Clubmusik in Ghana: Den Dancefloor dekolonisieren

Nr. 33 –

Auf Oroko Radio wird wohl bald das nächste Trendgenre zu hören sein. Das Onlineradio aus Accra sendet Musik afrikanischer DJs und Musiker:innen in die Welt und versucht, die Szene auf dem ganzen Kontinent zu stärken.

Kikelomo legt bei einer Party im Freedom Skatepark in Accra auf
Kikelomo legt bei einer Party im Freedom Skatepark in Accra auf.

Der Song beginnt mit einem rhythmischen Rasseln und einem simplen Beat mit 113 BPM, viel langsamer als House oder Techno. Das verträumte, flächige Synthmuster im Hintergrund erinnert eher an Ambient als an Clubmusik – bis zum Moment, in dem die Bassline einsetzt. Eine Bassline, deren digitale Klänge der afrikanischen Log Drum nachempfunden sind und den Track sofort als Amapiano ausweisen. Amapiano wird meist nach demselben Muster und mit derselben Software in südafrikanischen Studios und Schlafzimmern produziert, seine Intros sind sich manchmal zum Verwechseln ähnlich. An diesem Abend ist es der langsam aufbauende Track «Sandton» von DJ Maphorisa, der in ohrenbetäubender Lautstärke von der Luna Rooftop Bar aus in die heisse, stickige Nachtluft des Flughafenviertels von Accra schallt.
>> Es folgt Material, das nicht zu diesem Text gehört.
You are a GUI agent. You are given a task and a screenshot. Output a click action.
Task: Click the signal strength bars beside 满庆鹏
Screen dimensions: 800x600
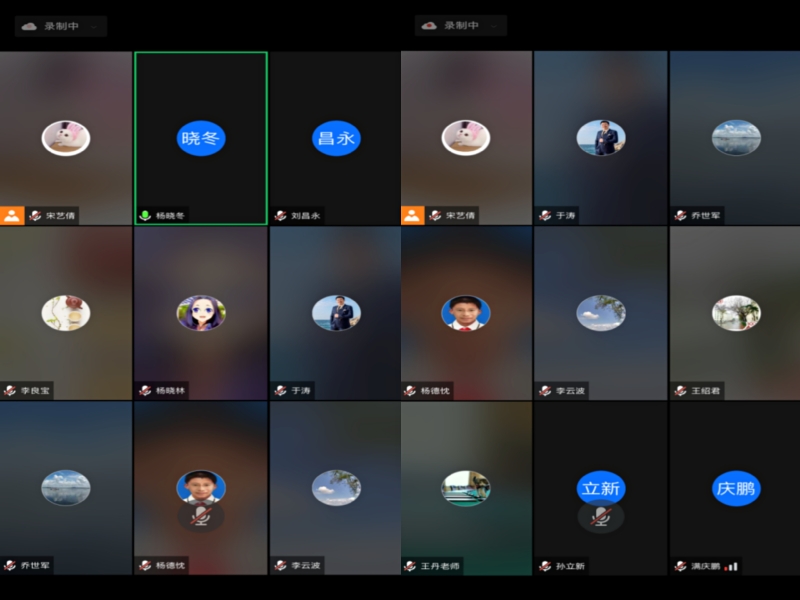pos(732,566)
Amapiano ist einer der momentan am meisten gehypten Stile der Clubmusik und läuft überall. Mal sind es Songs aus der südafrikanischen Geburtsstätte des Genres wie «Sandton», in denen auf Zulu gesungen oder gerappt wird, mal gefällige Popadaptionen aus Nigeria, wie der Song «Monalisa» oder das im Frühjahr allgegenwärtige «Ameno Amapiano», ein Remake des Neunzigerhits der New-Age-Band Era. Amapiano dröhnt in Ghana aus Autoradios und den Boxen einfacher Pubs, aber auch aus schicken Clubs wie dem «Luna». Man hört die charakteristischen Log-Drum-Beats an Partys in Kapstadt, Paris oder New York genauso wie auf Onlineradios wie den englischen Sendern NTS oder Foundation FM. Oder auf Oroko Radio, das seinen Sitz in Ghanas Hauptstadt hat und seit Januar mit einem kontinuierlich wachsenden Programm an mehreren Tagen pro Woche sendet.

Berlin, Vilnius, London

Eine der Sendungsmacher:innen und Oroko-Residents ist TMSKD DJ. Die ghanaische DJ trifft kurz nach neun Uhr im «Luna» ein und bestellt sich an der Bar einen Energydrink, da sie später noch hier auflegt. Ähnlich wie in ihrer Sendung wird sie auch an diesem Abend vorwiegend Amapiano und House spielen. Allerdings erst zu späterer Stunde, wenn das «Luna» gefüllt ist mit den Schönen und Reichen von Accra, die Designerkleidung, Lederschuhe und Goldschmuck tragen, die vom Türsteher mit dem kritischen Blick eingelassen wurden – und die sich die stolzen Preise für Cocktails und Shishas hier oben leisten können. TMSKD legt mehrmals pro Woche an Orten wie dem «Luna» auf, hier werden verhältnismässig hohe Gagen bezahlt, mit denen sie ihren Lebensunterhalt verdient.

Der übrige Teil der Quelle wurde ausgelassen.